I recently became a fan of Billie Eilish. Full disclosure: I’m #old. So I didn’t know who she was until yesterday. From my brief online research, Eilish is a newly popular 17 year old singer who doesn’t like to smile. She came to my attention after I saw a headline about her wearing baggy clothes so that people won’t see her body and have an opinion about it. This concept sparked quite a bit of online buzz.
The quote was part of her new Calvin Klein ad which debuted this Friday, where she said, “I never want the world to know everything about me. I mean, that’s why I wear big, baggy clothes. Nobody can have an opinion because they haven’t seen what’s underneath, you know? Nobody can be like, ‘Oh, she’s slim-thick, she’s not slim-thick, she’s got a flat (butt), she’s got a fat (butt). No one can say any of that, because they don’t know.”
I had to Google the term “slim-thick” because #old. (Apparently, it means you have to be both toned and also have curves. Fun challenge!) It is yet another impossible beauty standard that society has dictated to women. It is yet another way for women to feel less than if they fall short. But not Ms. Eilish. She has decided not to play that game. She wants to be judged not by the shape of her body but by the quality of her music. (Sorry, Ed Sheeran!)

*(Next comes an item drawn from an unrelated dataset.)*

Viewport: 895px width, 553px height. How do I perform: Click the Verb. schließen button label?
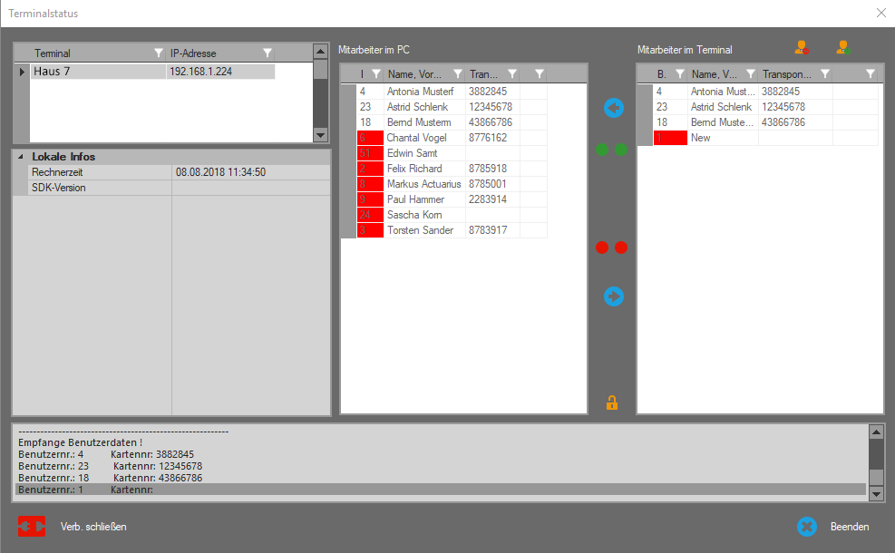click(x=93, y=527)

This shouldn’t be such a groundbreaking idea. As we have noted before, due to the skin gap, men are rarely expected to put their bodies on display, thereby circumventing so much of the body comments and critiques that women are regularly subjected to. Why should women getting the same treatment as men be so shocking?
While many people supported Eilish’s sentiment, with Twitter users saying things like “the fact that @billieeilish wears big baggy clothes so no one can make assumptions, judge, or body shame her makes me love her as an artist and a person even more,” there are those who find her decision troubling.
“It’s really alarming how Billie Eilish dresses baggy clothes out of fear of being judged and sexualized. We can see how $%% up this society is,” states another Twitter user. I don’t think we have to be “alarmed” by Eilish’s wardrobe choices. We are not “alarmed” when men don’t run around half-naked. I think that we can both expect men to not be pigs and hypersexualize women while at the same time respect women who choose to keep certain parts of themselves private, so they are seen as people and not parts.
This dynamic is exactly the concept behind the Orthodox Jewish approach of women dressing modestly (tnzius) and men being careful with what they look at (shmiras anayim). These ideas are often thought of as old-fashion and outdated, but I believe they are far more pro-women and in line with equality than where the world currently is.
Furthermore, Eilish’s framing her desire to cover up because she “never want[s] the world to know everything about [her],” is an incredible pushback to societal norms and also very much in line with traditional Jewish thought. In an age of oversharing that started with reality TV shows and continues onto social media where you can watch literally any weird, disgusting (there is apparently a show about popping pimples!), and private moment that so many people share, what a coup for someone young and popular to say: ” I HAVE BOUNDARIES. I keep a space that the world doesn’t get access too.” This is the essence of tznius – bravo!
We can only hope that Ms. Eilish, non-smiles and all, can inspire a generation of women to feel empowered enough to create personal space and that her message goes as viral as a Calvin Klein ad campaign.